Richtig ist allerdings, daß der Anspruch auf Krankengeld entfällt, solange von einem Träger der Rentenversicherung Übergangsgeld gewährt wird (§ 183 Abs. 6 RVO); diese Zeit ist dann grundsätzlich nicht auf die Bezugsdauer des Krankengeldes anzurechnen (vgl. BSG 28, 244 für die sechswöchige Bezugsdauer nach § 183 Abs. 4 RVO). Ob auch bei nachträglicher Gewährung von Übergangsgeld der Anspruch auf das - für die gleiche Zeit bereits gezahlte - Krankengeld rückwirkend entfällt, oder ob in einem solchen Fall das Krankengeld im Verhältnis zum Zahlungsempfänger weiterhin als rechtmäßig gezahlt gilt und nur eine Erstattungsregelung zwischen den beteiligten Versicherungsträgern Platz greift (vgl. DOK 1970, 137), kann hier unentschieden bleiben. Selbst wenn ersteres anzunehmen wäre, der Krankengeldanspruch mithin bei nachträglicher Gewährung von Übergangsgeld rückwirkend entfiele, wäre die Zeit der ohne Rechtsgrund erfolgten Krankengeldzahlung nur dann nicht auf die Bezugsdauer des Krankengeldes anzurechnen, wenn die Krankenkasse aus dem Übergangsgeld voll entschädigt wird (Urteil des Senats vom 10. November 1970, SozR Nr. 54 zu § 183 RVO, unter Hinweis auf ein früheres Urteil vom 11. März 1970, BSG 31, 72, zum Zusammentreffen von Kranken- und Verletztengeld). Wird die Krankenkasse dagegen nur teilweise aus der Leistung des anderen Versicherungsträgers entschädigt, bleibt sie also, wirtschaftlich gesehen, mit einem Teil des Krankengeldes endgültig belastet, ist auch eine solche Zeit der Zahlung von Krankengeld auf dessen Bezugsdauer anzurechnen.

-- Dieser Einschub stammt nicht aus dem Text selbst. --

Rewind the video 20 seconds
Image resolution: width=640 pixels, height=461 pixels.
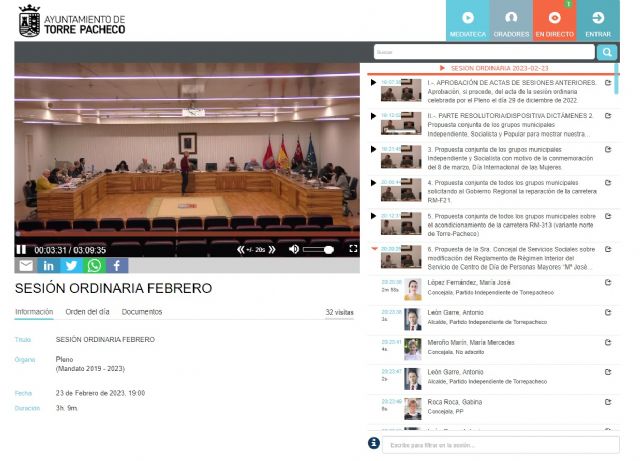[241, 249]
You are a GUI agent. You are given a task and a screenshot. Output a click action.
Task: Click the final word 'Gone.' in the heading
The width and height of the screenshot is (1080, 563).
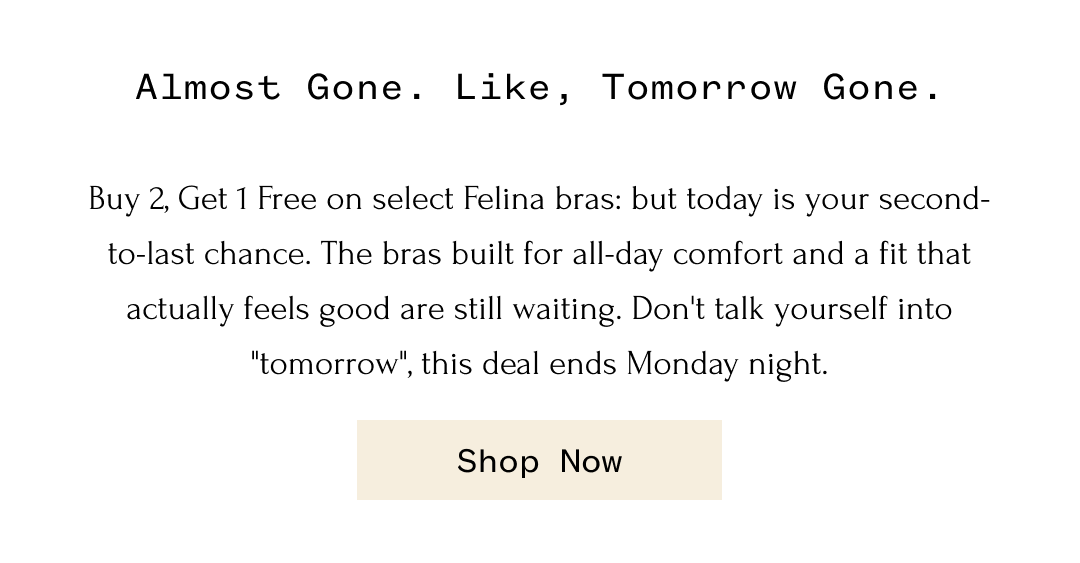882,88
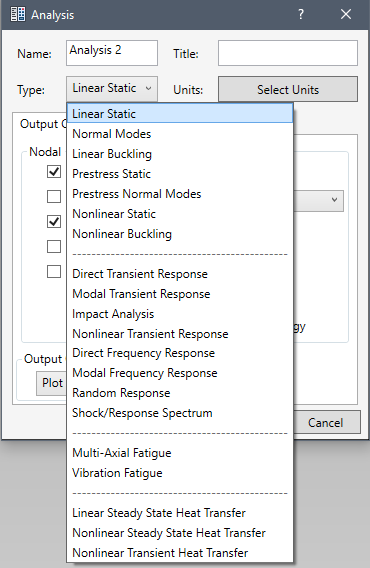Collapse the Type dropdown showing Linear Static
The width and height of the screenshot is (370, 568).
(112, 88)
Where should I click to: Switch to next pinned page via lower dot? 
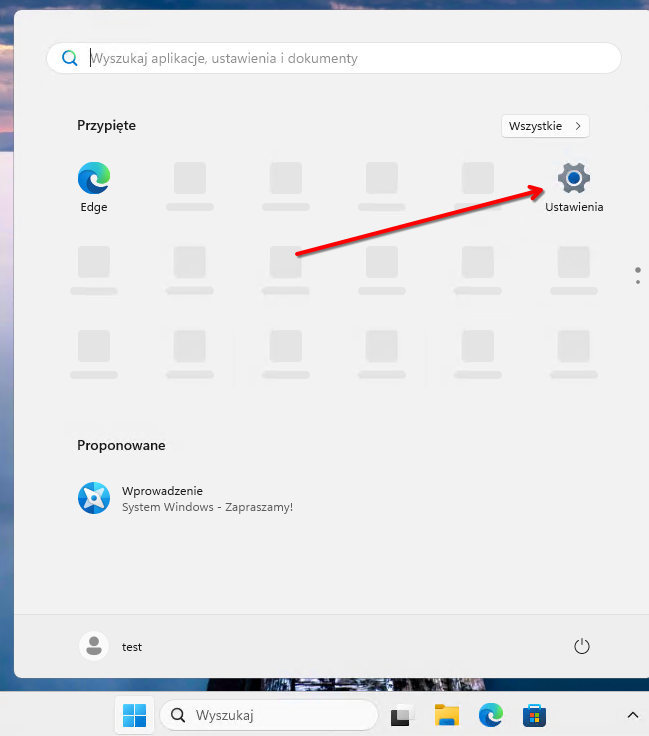(638, 282)
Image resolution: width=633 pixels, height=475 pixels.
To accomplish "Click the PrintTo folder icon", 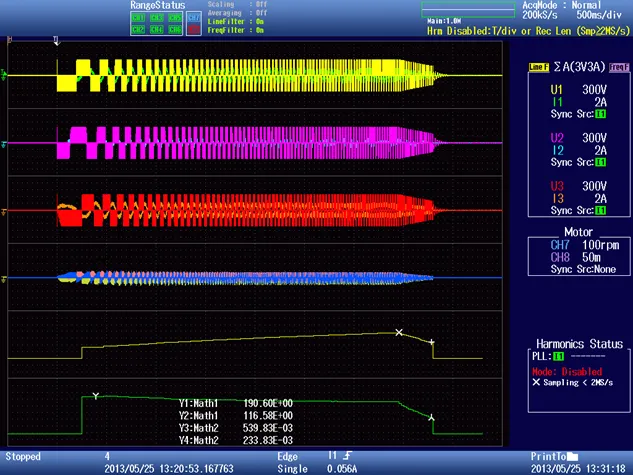I will pos(572,456).
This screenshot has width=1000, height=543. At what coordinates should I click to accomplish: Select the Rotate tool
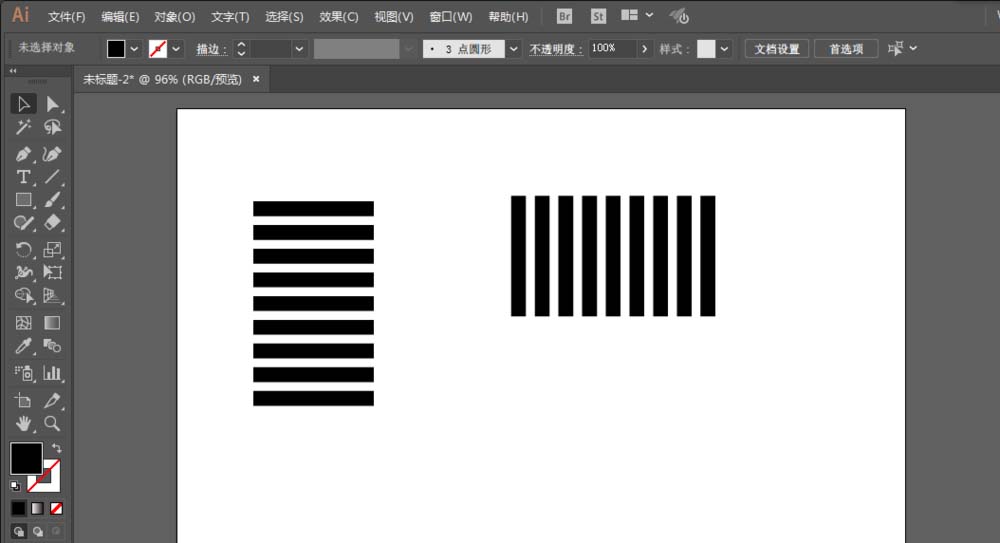click(x=24, y=249)
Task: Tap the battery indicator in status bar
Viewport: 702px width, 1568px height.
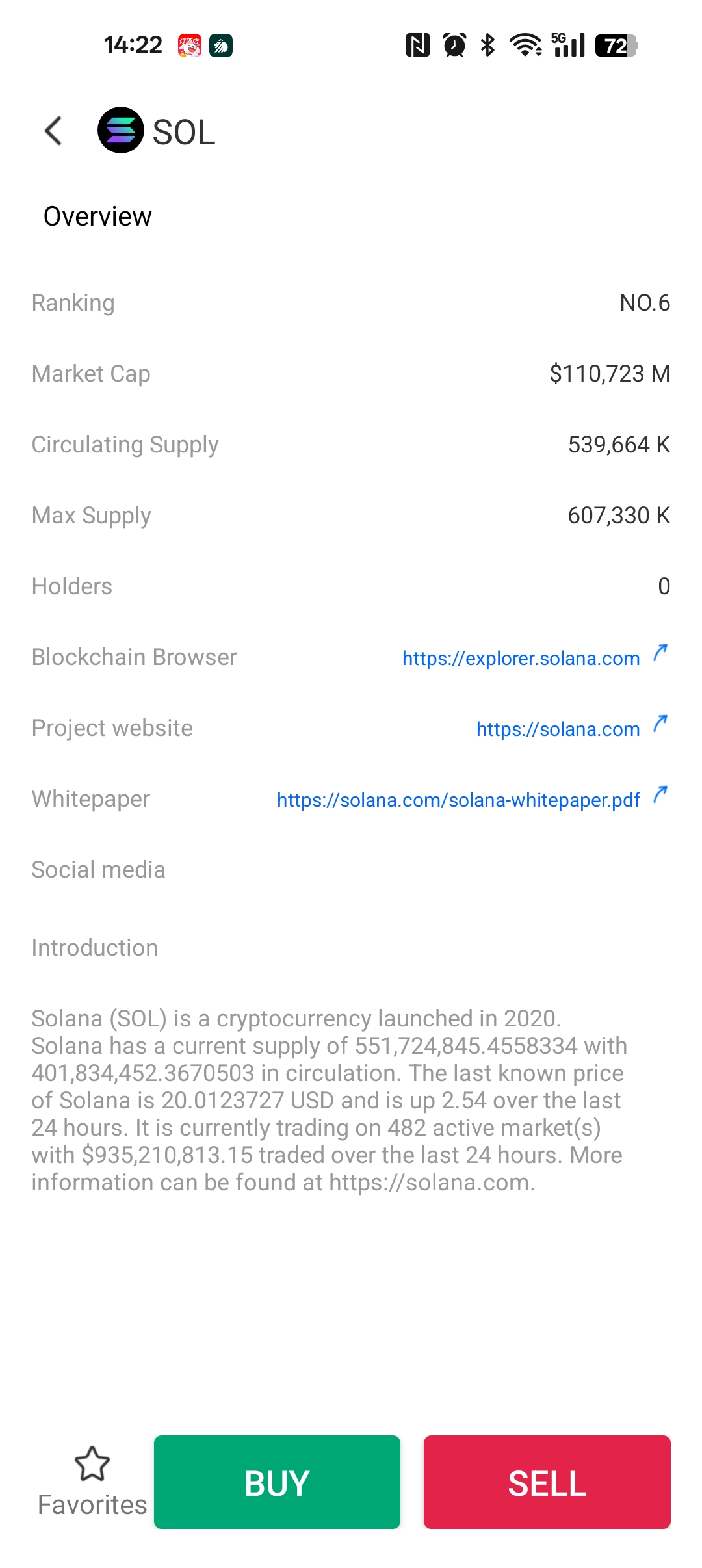Action: click(616, 46)
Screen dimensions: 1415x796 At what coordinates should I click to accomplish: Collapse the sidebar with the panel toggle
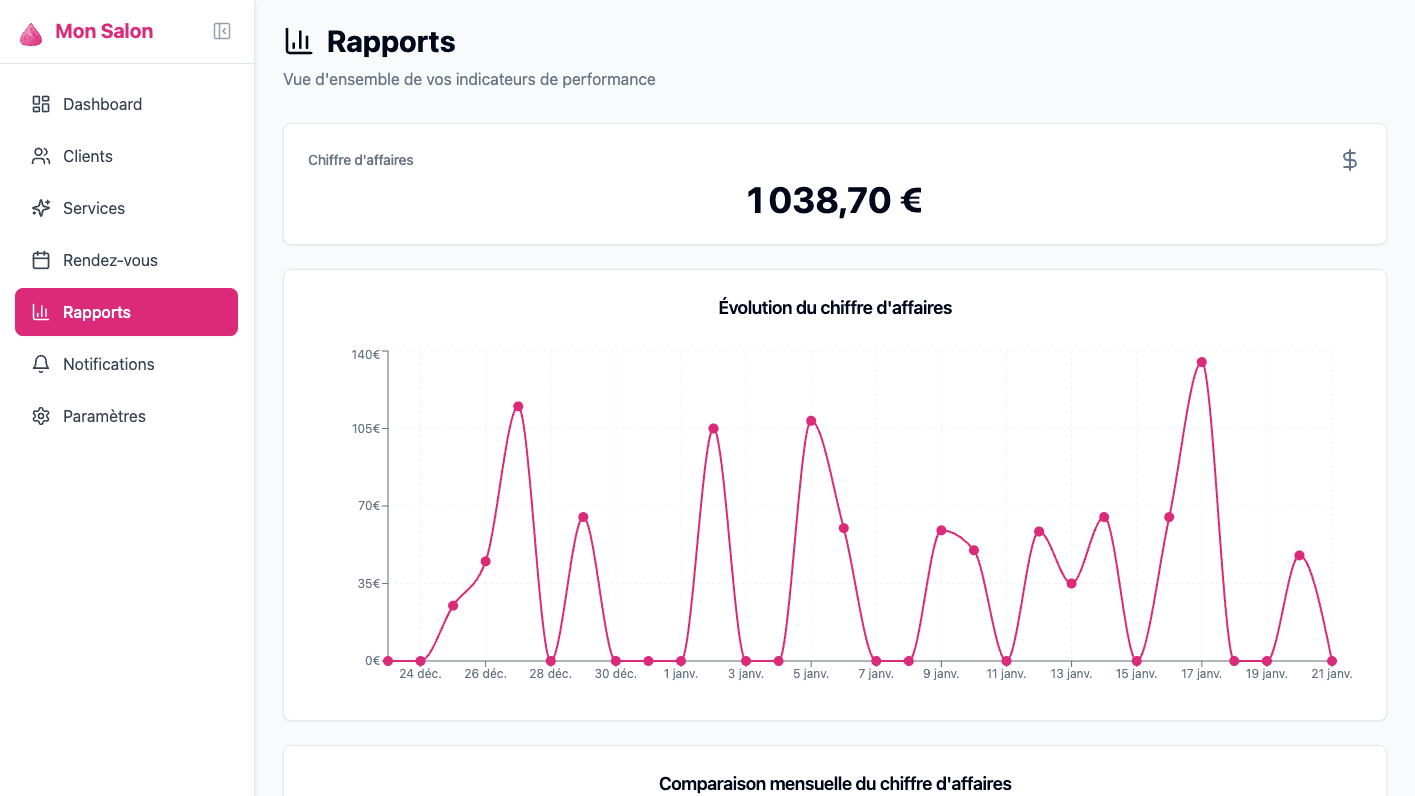click(221, 31)
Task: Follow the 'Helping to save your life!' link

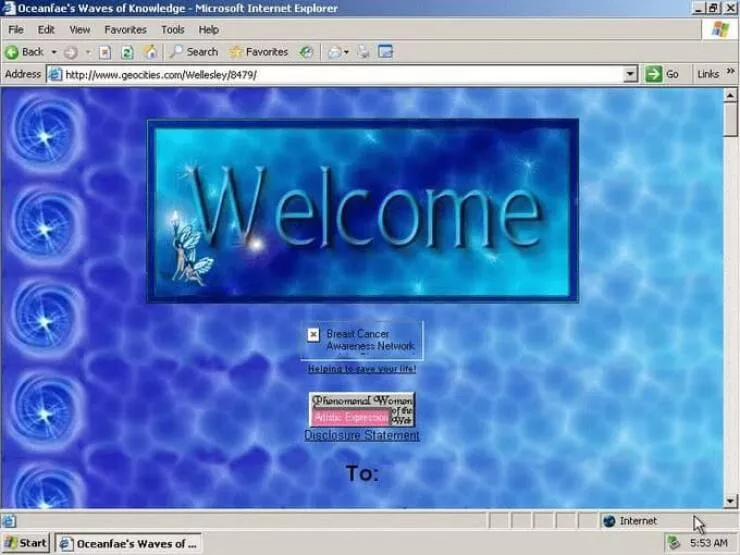Action: click(362, 369)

Die Beklagte hat insoweit mit Recht auf Entscheidungen des Senats verwiesen, in denen ausgesprochen ist, daß sich bei rückwirkender Bewilligung von Erwerbsunfähigkeitsrente für eine Zeit des Bezuges von Krankengeld dessen Bezugsdauer nicht verlängert, wenn die Rente niedriger als das Krankengeld ist und die Krankenkasse deshalb aus der Rentennachzahlung keinen vollen Ersatz erhält (BSG 27, 66, 68 und Urteile vom 22. November 1968, 3 RK 22/66, und 25. April 1969, 3 RK 47/68, BKK 1969, 188). Das gleiche muß für den hier gegebenen Fall gelten, daß nicht Erwerbsunfähigkeitsrente, sondern Übergangsgeld rückwirkend bewilligt worden ist. Auch dann geht nämlich - unter sinngemäßer Anwendung der für die Erwerbsunfähigkeitsrente getroffenen Regelung (§ 183 Abs. 3 Sätze 2 und 3 RVO) - einerseits der Anspruch auf das Übergangsgeld bis zur Höhe des gezahlten Krankengeldes auf die Krankenkasse über; andererseits kann diese, wenn das Krankengeld das Übergangsgeld übersteigt, den überschießenden Betrag vom Versicherten nicht zurückfordern (BSG 25, 6; 31, 168). In allen Fällen, in denen die Krankenkasse hiernach für das von ihr gezahlte Krankengeld nur teilweise Ersatz aus einer rückwirkend bewilligten Leistung eines anderen Versicherungsträgers (Rente, Übergangsgeld) erhält, ist die Zeit der Zahlung des Krankengeldes auf dessen Höchstbezugsdauer anzurechnen. Auch im vorliegenden Fall hat deshalb die Beklagte die streitige Zeit mit Recht auf die Krankengeldbezugszeit angerechnet, so daß sich der Klaganspruch und damit die Sprungrevision des Klägers als unbegründet erweist.

Die Kostenentscheidung ergibt sich aus § 193 SGG.